People always think it takes big traumas to shape and damage but it is incidences like this that seem to really make the dents. The perceptions we build on those. The little girl has no context to guide her – children live in the moment and this moment is her whole life. What is this moment like for her? What would it be like for any of us?
This is an excellent, although inconvenient question to ask ourselves when we are busy debating with or forcing our child. As adults we are so focused on outcomes and future goals that we often lose the moment, but children live IN each moment with no others for context. That’s why painful childhood experiences feel so big and scary to access again later and feelings seem so big and unbearable when in fact they are totally manageable as adults. They were too big for us to manage as children.
That little girl was in crisis in that moment. As I could see it, this wasn’t about a tantrum for her, she was deadly serious in her struggle to be heard and seen by her loving father. That moment was shaping how she perceives the world to be. A world where she has no control no matter how hard she struggles.

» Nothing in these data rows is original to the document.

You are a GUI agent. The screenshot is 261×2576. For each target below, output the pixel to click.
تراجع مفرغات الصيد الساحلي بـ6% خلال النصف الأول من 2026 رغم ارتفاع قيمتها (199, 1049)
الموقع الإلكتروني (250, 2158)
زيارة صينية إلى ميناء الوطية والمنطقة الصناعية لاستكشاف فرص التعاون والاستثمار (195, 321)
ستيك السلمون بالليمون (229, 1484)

We can’t control what our children will experience nor what they will feel is important but we can at least try to listen to them when they try to tell us. Especially if they are screaming at us we should try to listen because it must be very important if it needs to be screamed at us. We can at least try to create the optimum environment. Then we have a lot of space to mess up and occasionally override our child without it being the end of the world for them because they know they can tell us, even if it’s only later.